Молодой помощник консула сидел очень тихо, держа чашку с кофе на полпути ко рту.
- Я всё ещё не понимаю, что именно вы просите меня сделать для вас.
"Забудь это! Забудь, что ты вообще была здесь. Надеюсь, я не очень помешала твоей утренней медитации или чем ты там занимаешься по утрам". Эвелин встала.
Молодой консульский служащий (или торговый представитель) улыбнулся с лёгкой ухмылкой. Что с ним случилось? Он начал разговор, жадно ловя каждое её слово. Открыл секретер, чтобы делать записи. И вдруг... Но в этом она сама была виновата. Она его затравила. Или невольно прореагировала на что-то фальшивое в нём?
Его комната прослушивается? Что подумают русские об их разговоре? Ах, вот в чём дело! Он не мог отвечать на вопросы о Беатрис Унгер, если его комната нашпигована русскими "жучками". А может, это всё только её воображение? Но Беатрис Унгер ведь не была воображением. Чего же хотела Беатрис? Вовсе не факт, что это был шпионаж. Американцы с их остросюжетными романами, фильмами и падкой на сенсации прессой стали, возможно, слишком бдительными в отношении шпионов.
У Унгер, возможно, были просто журналистские мотивы. Недовольные системой советские интеллектуалы и группы социальных меньшинств были горячими темами в американской прессе. Это ведь она, Эвелин, обвинила Унгер в принадлежности к Организации. Просто Унгер не отрицала это.
- Позвольте мне открыть Вам дверь.
О'Коннел поднялся вслед за Эвелин.
- Надеюсь, у Вас будет хороший день, мисс Томасон.
И он закрыл дверь за ней почти в то же мгновение, когда она перешагнула порог комнаты. Ну, вот, наконец-то. Она стояла неподвижно в пустом холле и старалась вспомнить каждое слово из тех, которыми она обменялась с Морли О'Коннелом. Она ведь не называла ему и консулу тоже своё имя и фамилию! Умышленно не называла. Значит, это был его способ дать ей понять, что она была права насчёт его разведывательной функции. Это был сигнал. Сигнал к чему? Просто быть начеку, подумала она. Было бы лучше пока не ходить в милицию. Завтра утром она могла бы снова сходить в тот маленький парк. Может быть, он снова подловит её там. Или, если он знает её имя, он может также знать, где она живёт, и выйти на неё там. В последнем случае, какова роль во всём этом Нелли? Но опять-таки: ей не хотелось верить, что Нелли была так или иначе замешана.

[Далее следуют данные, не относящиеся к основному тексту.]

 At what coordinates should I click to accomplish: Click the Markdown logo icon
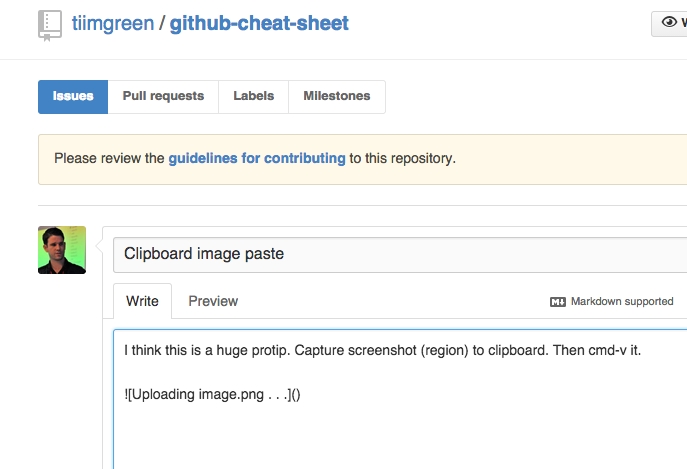click(558, 301)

Она не могла просто так стоять. Она двинулась к лифту. В любом случае она была не самая незаметная личность в городе, и если О'Коннел захочет связаться с ней, он найдёт способ, так что сейчас ей нужно просто отдохнуть и поскольку она чувствовала себя вполне в силах, посмотреть Ленинград. Может быть, у неё даже. Она взяла такси, чтобы вернуться в квартиру Нелли. В тёмном подъезде никого не было. Она поднялась по лестнице. Нелли не отвечала. Она снова и снова дёргала за латунную поворотную рукоятку старинного звонка. Звонок жужжал долго и громко. Восемь или десять раз. Никто не отвечал.

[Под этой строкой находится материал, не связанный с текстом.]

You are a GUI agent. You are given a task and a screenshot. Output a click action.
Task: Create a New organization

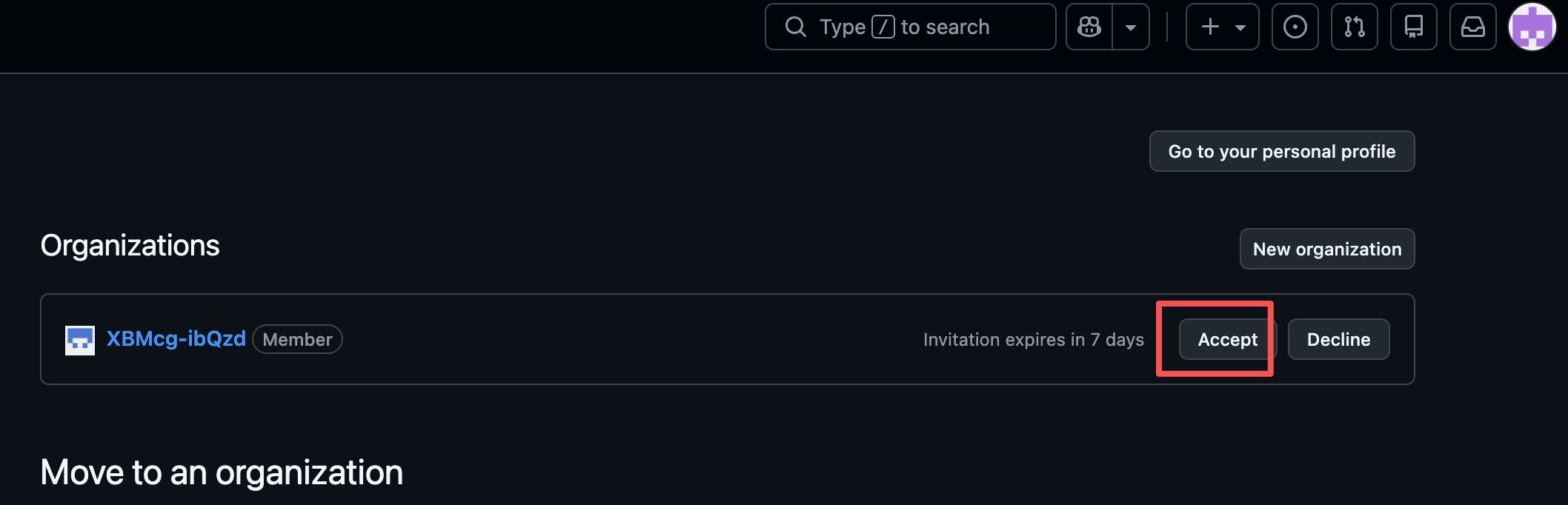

Она не просила у Нелли ключ. У неё даже мысли не возникло, что Нелли может не быть дома, когда она вернётся. Зачем Нелли уходить? Даже если она почувствовала себя лучше, она должна была ожидать скорого возвращения Эвелин. Несколько вариантов промелькнули у неё в голове. Возможно, Нелли ушла в аптеку за лекарством или в магазин за продуктами. Но опять-таки: разве она пошла бы, зная, что Эвелин вернётся с минуты на минуту? Допустим, она серьёзно заболела. Ну, скажем, пищевое отравление. А может, она лежит там без сознания? Эвелин стало не по себе. Она не должна была оставлять Нелли одну. Она снова позвонила в звонок. Звонок располагался за первой входной дверью, а не за второй. Если Нелли спит, она может его не услышать. Эвелин подумала: а сама она может расслышать какие-либо звуки из квартиры через две двери, разделённые трёхфутовым тамбуром? Она сделала шаг назад и замерла. На какое-то мгновение ей показалось, что она слышит внутри голоса. Она шагнула вперёд и опять прислушалась. Тишина. Тогда она развернулась и начала спускаться вниз по лестнице. И тут до неё снова донесся приглушённый, но на этот раз безошибочно женский голос, будто разгневанный.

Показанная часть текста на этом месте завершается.